Parole recueillie et mise en récit par Vincent

Arriver jusqu’à moi, ça peut être difficile
Je suis conseiller en insertion professionnelle à Pôle Emploi, maintenant France Travail. Je suis entré à l’ANPE… il y a longtemps. En ce moment, je suis détaché sur une mission qu’on appelle “Accompagnement global“, financée par le Fonds Social Européen (FSE1). La structure dédiée à cet accompagnement global est un service social de la Mairie. L’idée, c’est de faire revenir au travail des personnes qui sont suivies par les services sociaux. Ces personnes sont très éloignées de l’emploi. Avant de les accompagner vers le retour au travail, il faut les aider à régler des difficultés plus immédiates : où dormir, comment se soigner, comment faire garder un enfant… qui sont des obstacles bien réels à une recherche d’emploi.
Mon bureau se trouve dans des locaux des services sociaux de la Mairie. Mais là, je suis le seul conseiller en insertion professionnelle. J’ai des collègues qui font la même chose ailleurs, qui aident un public différent, par exemple des allocataires du RSA, ce qui n’est pas mon cas. Pour nous, les salariés, les raisons de ce découpage sont difficilement compréhensibles. Pour les bénéficiaires aussi, c’est compliqué. D’abord, ils doivent me trouver. Ce n’est pas rare qu’ils loupent le rendez-vous, si je ne les appelle pas pour leur dire que je suis sur un site spécifique, où ils n’ont pas l’habitude de venir.

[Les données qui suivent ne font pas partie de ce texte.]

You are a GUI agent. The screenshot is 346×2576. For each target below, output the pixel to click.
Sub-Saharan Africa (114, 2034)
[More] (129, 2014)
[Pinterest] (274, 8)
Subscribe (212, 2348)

Je suis longtemps resté assez isolé à cet endroit. D’autant plus que ma responsable d’équipe, qui appartient à Pôle Emploi, travaille ailleurs, et qu’elle ne m’a jamais rendu visite. Il a fallu que je m’incruste, rien n’était organisé. Peut-être que comme je venais de Pôle Emploi les assistantes sociales se méfiaient ? Au début, je ne parvenais pas à échanger des informations avec elles. Pourtant, auparavant, j’avais travaillé avec des psychologues. Même sans tout se dire, on pouvait se parler d’un dossier ! Là, ça a été plus compliqué.
Et puis, les assistantes sociales, j’ai mis du temps à aller les rencontrer dans leur espace. Parce que dans certains domiciles qu’elles visitent, il y a des… des parasites. Alors elles se changent au retour au bureau. A tel point qu’elles ont un congélateur spécial, où elles stockent leurs fringues, leurs tenues de combat comme elles disent. Ça m’a rendu leur contact malaisé au départ.
Ce que je réussis à faire, ou pas
J’interviens donc pour faire le lien entre le monde du travail et des personnes qui ont besoin de retrouver un emploi pour sortir de situations complexes. Mais sont-elles réellement en capacité de travailler ? C’est une autre question. Il y en a qui veulent réellement bosser, qui sont hyper motivées, et même si leurs CV sont un peu cabossés, comme elles d’ailleurs, on parvient à leur trouver quelque chose. Je peux les aider à monter un projet d’insertion par l’activité économique (IAE), qui leur permet de signer un contrat de travail ou de formation dans une structure aidée par l’Etat. On obtient de bons résultats, même si souvent on ne parle que de “début de boulot“.
Cependant, parfois, avant de parler de travail, il faut commencer par des actions de remobilisation sociale. Je suis le dossier d’une dame dont le CV pourrait lui permettre de retrouver un emploi, mais il lui arrive encore de retomber dans l’alcool. Bien entendu, c’est de cette situation qu’il faut l’aider à s’extraire avant de la diriger vers des entretiens. D’où l’intérêt d’agir à plusieurs.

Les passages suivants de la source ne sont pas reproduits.